BEGIN TEXT SECTION

I’m trying something new today, when it comes to the house. I’ve had an offer through a company that will buy it with no strings attached and I don’t have to fix anything. However, another company came in and said it was worth more and they hadn’t looked at it yet. I reached out to them and they never responded so I’m not holding my breath on that one. But have you seen the commercials for the companies that will buy your house without you having to play closing costs or anything and you can fill it out online? I just filled out the information for one and I’m going to see what happens. If I could get enough to just move all together then we could do it.

With the gofundme, nothing has come of that so I don’t think that’s the way to go anymore, I don’t think anyone but a couple of family members have actually looked at it. It was hard to open up like that and put it where people know me and then to see nothing happen to it, that hurt. No one even said anything to me about it or asked questions, they just let it fall to the side. I think that hurt the most is being felt like no one sees you and knows just how vulnerable you have just made yourself.

We will see what happens with the page I just filled out and hopefully it is good news. If I could get more money for the house then I can move without having to have a huge mortgage that I would struggle with. I want so badly for my granddaughter to go to a brick and mortar school and I need it to be a safe one. We’re finally doing a field trip that is set up through virtual school but it’s all grades so I don’t know how much she’ll like it. The ones that are set for her grade have always been scheduled on days that I work so we couldn’t go. She’s so excited for this and I know it’s because she wants to see other kids. It breaks my heart that I can’t give her that right now. Hopefully this will work out, I don’t know what else to try.

Outside Job?

It’s been a little over a week since starting a new medication for how I’m feeling. I’ve only been on my “emergency” medication for a long time and now we’ve added another one in to help with the between emergency times. The first few days were unbelievable, I had energy and the motivation to get things done, I haven’t felt like that in forever. However, I think it’s something that builds up in your system so your body gets used to it because the effect, while still somewhat there, has dimmed a little.

Maybe it’s because I’m used to the feeling now? The heavy, dark feeling isn’t there anymore but the enthusiasm that the medicine gave me at first isn’t quite there either. I wish that feeling would stay longer so that it would become a habit or something. But the few days that I had it were wonderful.

I’m trying to figure out what to do in the other parts of my life. I wonder if working from home is adding to how I feel. Don’t get me wrong, it’s wonderful being able to work from home and it saves on gas and clothing (not that I bought a lot of clothes before). However, being inside all the time with no excuse to go anywhere could be adding to it. We’ve gone for a few walks outside but when I get off of work, it’s dinner time and sometimes already too dark to go walking so we’re stuck in the house or have to take a drive in the car to get out, that’s still not walking though.

I don’t know if getting an outside job would help but then when we finally get to where we can move, I would have to pick up and leave again and then find another job there. I wish I could just quiet my mind from all of these thoughts, that’s the one thing I know would help but how does someone even attempt to do that. There is always something going through my mind, even if it’s planning dinner. Why won’t my brain shut up!

 

It’s Not Fair

Have you ever bought a new house? Or just new to you? If you’ve read my blog before, you know that I haven’t but I’m trying to. I just want to know why is it so stressful and difficult.

END TEXT SECTION
BEGIN DATA BLOCK

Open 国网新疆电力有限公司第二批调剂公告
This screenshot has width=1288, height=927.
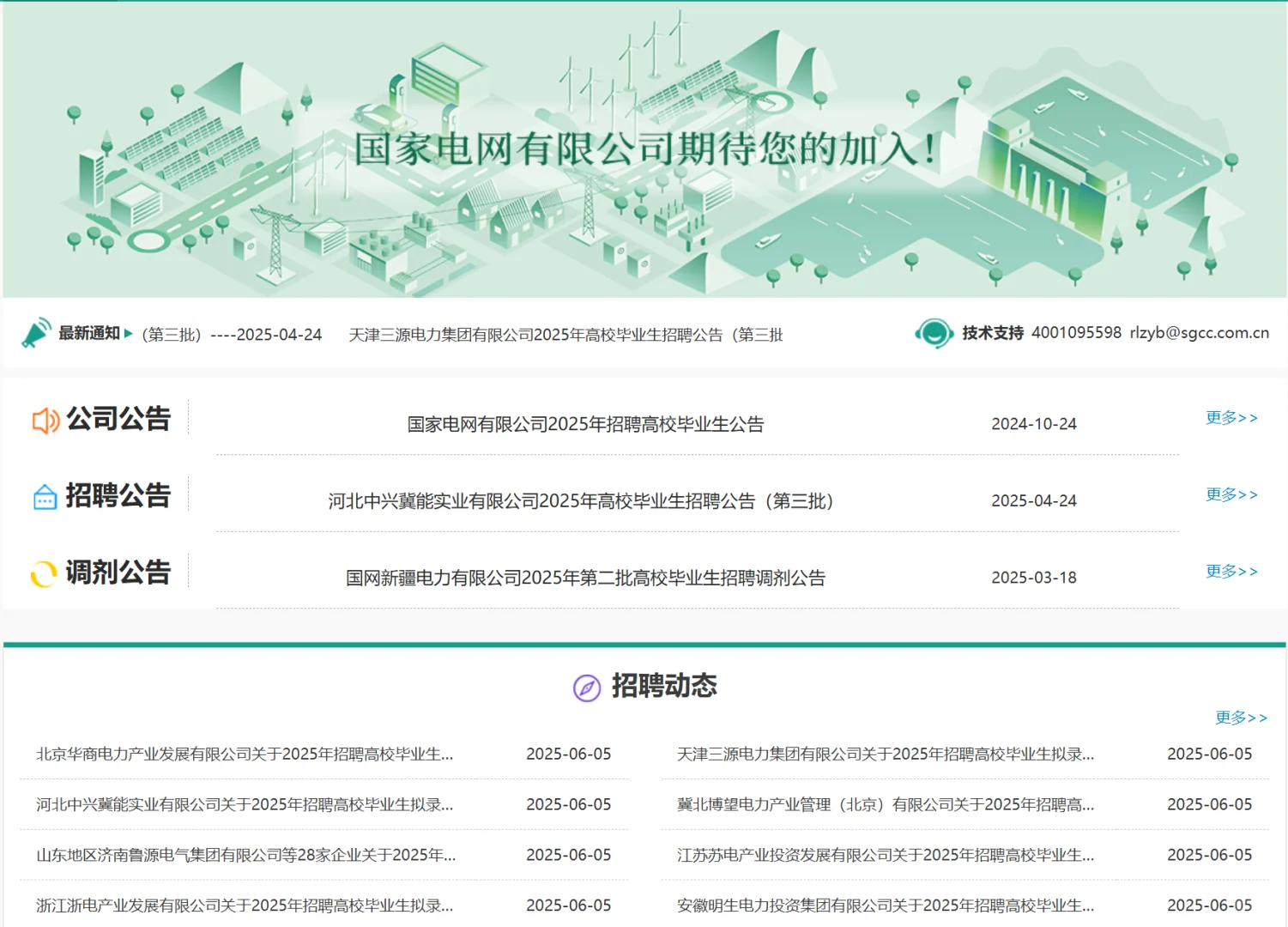(587, 578)
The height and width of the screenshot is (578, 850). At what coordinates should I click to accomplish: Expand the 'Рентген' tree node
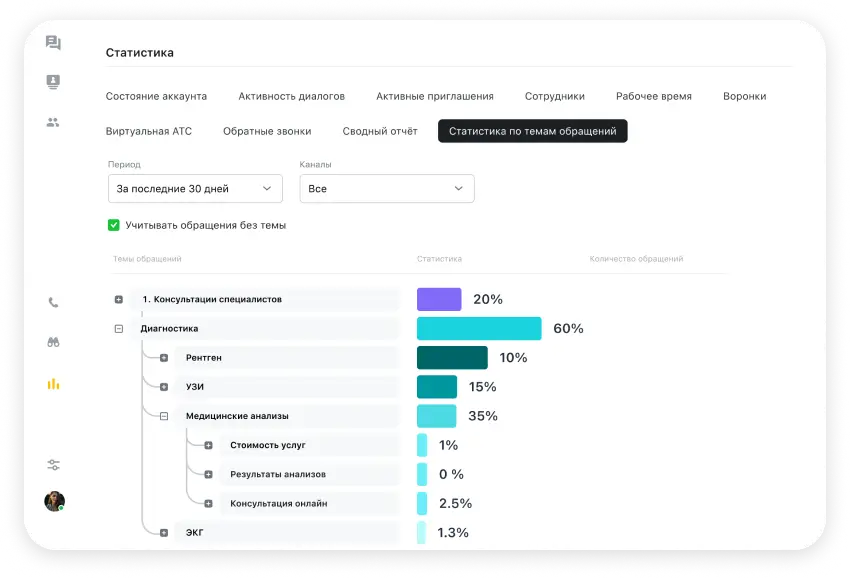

END DATA BLOCK

EXERCISE DETAILS:
According to the blog excerpt, how long has it been since the writer started the new medication? The lines have nothing to do with the blog excerpt.

EXERCISE RESULT:
A little over a week.